Supplied information:

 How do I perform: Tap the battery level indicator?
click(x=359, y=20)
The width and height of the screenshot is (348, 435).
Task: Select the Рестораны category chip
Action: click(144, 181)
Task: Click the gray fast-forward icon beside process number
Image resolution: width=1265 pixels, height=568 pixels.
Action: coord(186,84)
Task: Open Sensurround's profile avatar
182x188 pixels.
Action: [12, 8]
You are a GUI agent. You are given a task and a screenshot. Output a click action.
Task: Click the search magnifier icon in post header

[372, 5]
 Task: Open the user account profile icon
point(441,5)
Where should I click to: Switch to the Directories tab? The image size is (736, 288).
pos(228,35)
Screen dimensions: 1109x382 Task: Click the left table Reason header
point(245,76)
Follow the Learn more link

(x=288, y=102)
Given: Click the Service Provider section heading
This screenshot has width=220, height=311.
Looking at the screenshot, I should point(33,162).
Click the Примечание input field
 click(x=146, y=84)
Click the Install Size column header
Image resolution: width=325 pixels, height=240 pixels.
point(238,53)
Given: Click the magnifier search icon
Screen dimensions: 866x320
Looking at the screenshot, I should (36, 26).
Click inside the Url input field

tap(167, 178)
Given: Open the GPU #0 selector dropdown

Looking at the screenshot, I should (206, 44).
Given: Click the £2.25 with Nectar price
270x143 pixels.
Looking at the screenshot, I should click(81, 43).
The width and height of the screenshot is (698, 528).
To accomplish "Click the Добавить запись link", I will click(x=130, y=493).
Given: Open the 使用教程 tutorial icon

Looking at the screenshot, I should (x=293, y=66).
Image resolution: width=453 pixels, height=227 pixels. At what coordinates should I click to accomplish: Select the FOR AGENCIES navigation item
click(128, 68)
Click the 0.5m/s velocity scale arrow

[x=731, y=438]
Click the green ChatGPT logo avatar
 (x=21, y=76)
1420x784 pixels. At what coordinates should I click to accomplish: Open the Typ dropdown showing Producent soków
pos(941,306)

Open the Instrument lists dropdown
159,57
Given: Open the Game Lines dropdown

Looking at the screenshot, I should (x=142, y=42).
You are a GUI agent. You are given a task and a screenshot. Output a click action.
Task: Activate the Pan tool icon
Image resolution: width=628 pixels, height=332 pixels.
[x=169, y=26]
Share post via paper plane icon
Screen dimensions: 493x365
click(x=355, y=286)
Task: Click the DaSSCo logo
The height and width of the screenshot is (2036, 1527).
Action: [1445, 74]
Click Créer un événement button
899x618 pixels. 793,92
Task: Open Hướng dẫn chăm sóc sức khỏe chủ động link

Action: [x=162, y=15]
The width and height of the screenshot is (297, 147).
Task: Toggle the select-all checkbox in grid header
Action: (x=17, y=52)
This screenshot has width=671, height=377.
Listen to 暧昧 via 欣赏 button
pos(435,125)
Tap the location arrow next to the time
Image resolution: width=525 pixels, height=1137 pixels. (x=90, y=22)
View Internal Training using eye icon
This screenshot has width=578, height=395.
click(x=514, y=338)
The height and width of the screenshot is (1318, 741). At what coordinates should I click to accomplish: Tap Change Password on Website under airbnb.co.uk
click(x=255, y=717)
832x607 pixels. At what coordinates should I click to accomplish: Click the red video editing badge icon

What to produce: Each entry above needs to be duplicated verbatim.

Response:
 How do I perform: Tap the battery level indicator?
click(x=359, y=20)
The width and height of the screenshot is (348, 435).
Task: Select the Рестораны category chip
Action: click(144, 181)
Task: Click the gray fast-forward icon beside process number
Image resolution: width=1265 pixels, height=568 pixels.
Action: coord(186,84)
Task: Open Sensurround's profile avatar
182x188 pixels.
Action: [12, 8]
You are a GUI agent. You are given a task and a screenshot. Output a click action.
Task: Click the search magnifier icon in post header

[372, 5]
 Task: Open the user account profile icon
point(441,5)
Where should I click to: Switch to the Directories tab? The image size is (736, 288).
pos(228,35)
Screen dimensions: 1109x382 Task: Click the left table Reason header
point(245,76)
Follow the Learn more link

(x=288, y=102)
Given: Click the Service Provider section heading
This screenshot has width=220, height=311.
Looking at the screenshot, I should point(33,162).
Click the Примечание input field
 click(x=146, y=84)
Click the Install Size column header
Image resolution: width=325 pixels, height=240 pixels.
point(238,53)
Given: Click the magnifier search icon
Screen dimensions: 866x320
Looking at the screenshot, I should (36, 26).
Click inside the Url input field

tap(167, 178)
Given: Open the GPU #0 selector dropdown

Looking at the screenshot, I should (206, 44).
Given: Click the £2.25 with Nectar price
270x143 pixels.
Looking at the screenshot, I should click(81, 43).
The width and height of the screenshot is (698, 528).
To accomplish "Click the Добавить запись link", I will click(x=130, y=493).
Given: Open the 使用教程 tutorial icon

Looking at the screenshot, I should (x=293, y=66).
Image resolution: width=453 pixels, height=227 pixels. At what coordinates should I click to accomplish: Select the FOR AGENCIES navigation item
click(128, 68)
Click the 0.5m/s velocity scale arrow

[x=731, y=438]
Click the green ChatGPT logo avatar
 (x=21, y=76)
1420x784 pixels. At what coordinates should I click to accomplish: Open the Typ dropdown showing Producent soków
pos(941,306)

Open the Instrument lists dropdown
159,57
Given: Open the Game Lines dropdown

Looking at the screenshot, I should (x=142, y=42).
You are a GUI agent. You are given a task and a screenshot. Output a click action.
Task: Activate the Pan tool icon
Image resolution: width=628 pixels, height=332 pixels.
[x=169, y=26]
Share post via paper plane icon
Screen dimensions: 493x365
click(x=355, y=286)
Task: Click the DaSSCo logo
The height and width of the screenshot is (2036, 1527).
Action: [1445, 74]
Click Créer un événement button
899x618 pixels. 793,92
Task: Open Hướng dẫn chăm sóc sức khỏe chủ động link

Action: [x=162, y=15]
The width and height of the screenshot is (297, 147).
Task: Toggle the select-all checkbox in grid header
Action: (x=17, y=52)
This screenshot has width=671, height=377.
Listen to 暧昧 via 欣赏 button
pos(435,125)
Tap the location arrow next to the time
Image resolution: width=525 pixels, height=1137 pixels. (x=90, y=22)
View Internal Training using eye icon
This screenshot has width=578, height=395.
click(x=514, y=338)
The height and width of the screenshot is (1318, 741). At what coordinates should I click to accomplish: Tap Change Password on Website under airbnb.co.uk
click(x=255, y=717)
832x607 pixels. At what coordinates should I click to accomplish: Click the red video editing badge icon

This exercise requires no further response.